There are a few problems with the Shark Tank model that should be put out in the open right now.
First of all, there is never going to be a situation where you'll present to a number of investors—and each of them will be able to either bid against each other, or similarly, collude to set a price at which they'll pool their money and force you to take a deal. Whether you present to partners in a fund, or a group like New York Angels, they'll speak in one voice and they'll invest on the same terms. So the idea that you'll have an auction among partners or peers is simply fiction.
But, more significantly—Shark Tank presents as gospel the way that they set the valuation of company.
Kevin O'Leary, who plays the "Simon Cowell" character on this show, asks the entrepreneur two seemingly simple questions, "How much are you looking for," and "For what percentage of the company?" The unwitting victim answers two seemingly low numbers, "I'm looking for $150,000 for 10% of the company."
Then, O'Leary asks the killer question: "And, how much revenue did you have last year?"
When the entrepreneur answers, "I made two hundred thousand dollars," O'Leary pounces.
"Are you CRAZZZY? You think your company is valued at ONE AND A HALF MILLION DOLLARS—When it should be two hundred thousand."
That's the math of every show. Valuation = Revenue, which those of us who've raised money know is completely nuts.
Truth be told, most angel investments and early stage venture capital is put into companies that are somewhere between an idea and a prototype. Even web properties that have traction and are scaling nicely often do so with little or no revenue as they're growing.

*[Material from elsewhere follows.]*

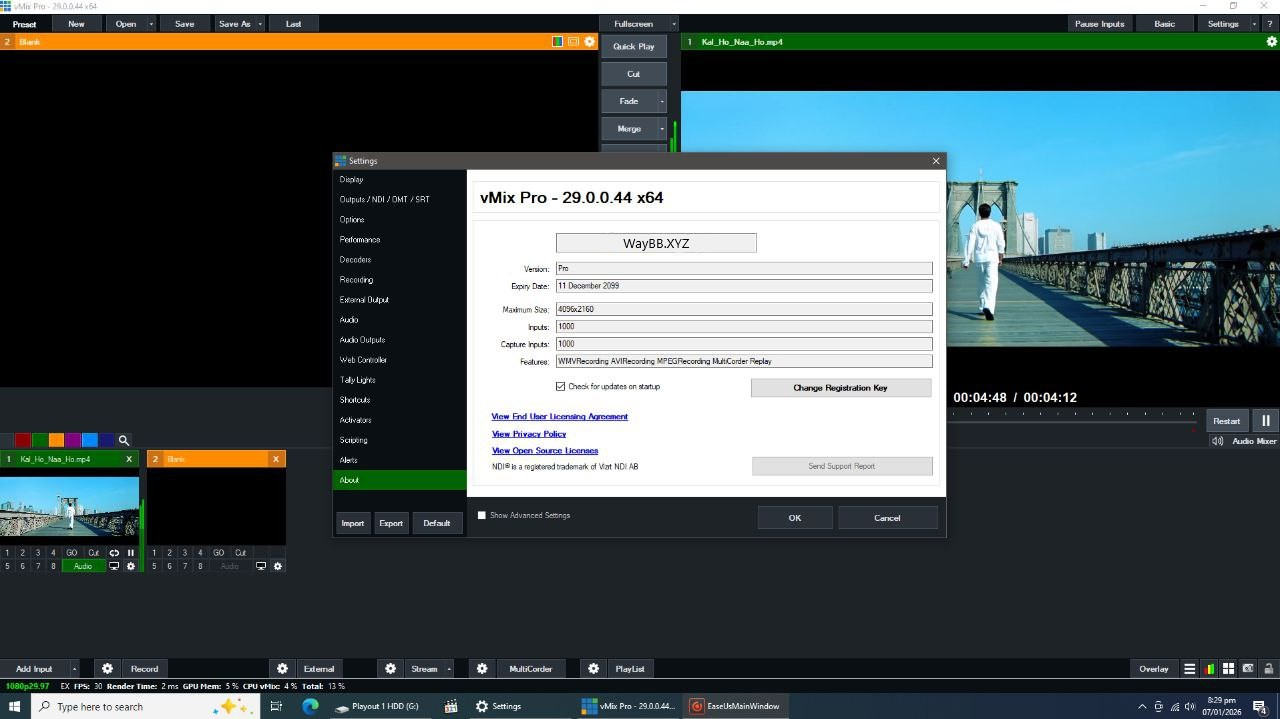
Task: Select Recording in Settings sidebar
Action: click(356, 280)
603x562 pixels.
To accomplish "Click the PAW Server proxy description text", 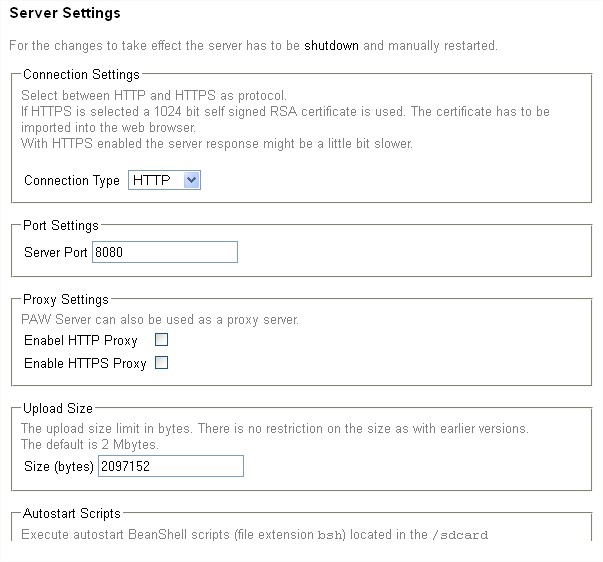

Now, I understand the Shark Tank formula on valuations. It's meant to push back against wide-eyed entrepreneurs who think their company is worth $10 million with little more than a concept and a sketch.
But valuations are a bit like romance, in early stage deals their a mix of passion, promise, and vision. It's not a formula, it's a negotiation. But Shark Tank doesn't leave room for that—by setting the rules the way they do.
So when the Sharks call the question, "So, what are you going to DO?" it's a bit like speed dating run amok.
You almost wonder if the most successful entrepreneurs are the ones that use Shark Tank for exposure, and then walk away and let their phone ring with serious investors, to negotiate away from the spotlight.
So, you've watched Shark Tank and gotten excited about raising capital. Here's a check list of questions to answer:
- Venture Capital or Angel Money?
- Local or Remote?
- What Can You Show? How Much Is Too Much?
- How Much Money
- How Many Pitches?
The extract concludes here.